That conversation bore fruit for the future residents of Vine 324. For example, each room will have its own vanity and sink. “Girls don’t want to be leaning over each other to put on makeup,” he says. “They want privacy.”
Green encountered a few obstacles when designing Vine 324, but credits “an excellent architect,” Tom Bartoo of Method Architecture, for clearing them. One big bump involved the empty parking lot next door. “Since we don’t know what will be there in the future, we can’t put any windows on that side of the building. So we had a dark corridor, and we didn’t know where we were going to put the bedrooms.”
Like the girls at Good Dog, the solution is hip: The stairs will run up that side of the building, and a light well that opens to the sky and stretches to the ground will provide natural light there and for the adjacent bedrooms. “You’ll be able to look out your window and see rain or snow,” he says.
Green plans to base the rental fee on what living on campus would cost. He hopes to have units ready by the fourth quarter of 2014 or the first quarter of 2015.
His motivations for building Vine 324 are two-fold. One, he likes addressing needs no one else is. “As a result of adding new programs and transforming into a 24/7 university, UTC needs 1,000 beds today, and will need 3,000 beds in three years,” Green says. So, rather than compete against developers who have built plenty of other kinds of spaces, Green is aiming to help UTC solve its housing dilemma.
Green’s business philosophy goes deeper than meeting a market need; rather, he prefers to develop properties in communities that have a long-term commitment to growth. With that in mind, he says Chattanooga is one of the best places in the country to do projects like Vine 324.
“Chattanooga reminds me of Tampa. That city was still in its growing stages when I moved there. That was an exciting time. I feel the same way about Chattanooga now,” he says.
Green grew up in Long Island, New York, where he developed the accent he still carries today. “People know I’m not from around here,” he says, laughing.
After moving to Tampa, Green attended the University of Florida, where he earned a political science degree. He’d planned on going to law school, but was more drawn to the idea of starting a business, so he began building houses. After that market crashed in the late ‘80s, Green held a variety of jobs until 2002, when he got his real estate license in Tampa. “I didn’t want to work for someone else anymore,” he says, “and I wanted to be more available to my daughter.”

▸ **SUPPLIED MATERIAL**
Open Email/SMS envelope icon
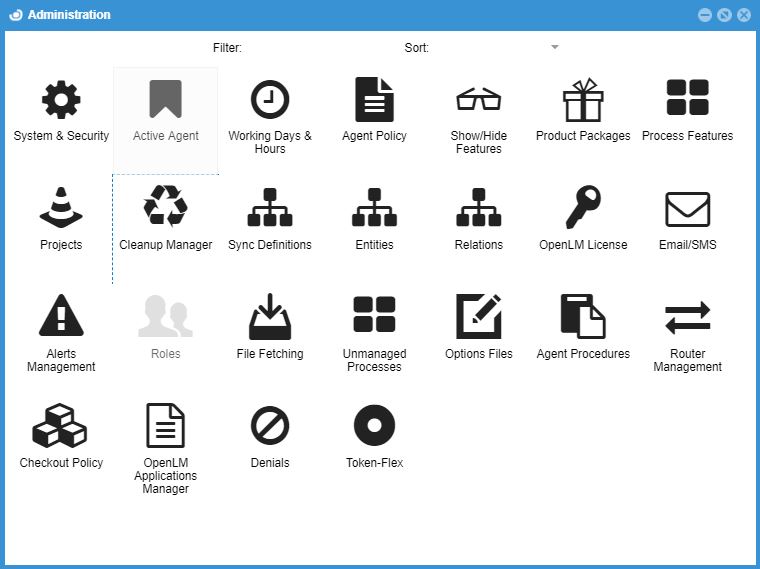This screenshot has height=569, width=760. point(687,209)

▸ **REQUIRED ACTION 1**
In the Vine 324 text, why can no windows be placed on the side of the building next to the empty parking lot? Explain in one to three sentences.
▸ **REQUIRED ACTION 2**
Carry on the Vine 324 text from its last sentence onward.

▸ **EXERCISE OUTPUT 1**
No windows can go on that side because no one knows what will be built on the empty parking lot in the future. This left a dark corridor there. The solution was to run the stairs up that side and add a light well open to the sky.

▸ **EXERCISE OUTPUT 2**
Things went well until August 2006, when Green says “someone pulled a huge switch to the off position.” Through personal contacts, he wound up in Cleveland, Tenn., where he built and sold a 14,000 square-foot medical office. Ocoee Commons, a professional office park, followed.
The slowdown initially worked against Ocoee Commons, but when the complex started humming 18 months ago, Green hit upon the idea of college housing, and built six rental homes close to Lee University. Vine 324, and a move to Chattanooga, followed.
Today, Green is the managing director of Green Real Estate. He uses the royal “we” when speaking, but the company and Vine 324 are all him. His life is more than work, though. In addition to keeping tabs on his two children, he’s busy making the Southside home, is on the board of directors at the Jewish Federation, and spends as much time as possible mountain biking.
“Mountain biking is all about physics,” he says, laughing again. “An object in motion tends to stay in motion, even when a root reaches up and grabs the bottom of your bike.”
Vine 324 is now fully in motion, only Green has cleared away the roots, and will be able to see the project through to completion. He hopes to follow it with another similar project.
“I like doing business in niche environments while seeing the bigger picture of what’s going on in Chattanooga,” he says. “The demands being placed on the university are going to continue, and our responsibility is to alleviate some of that.”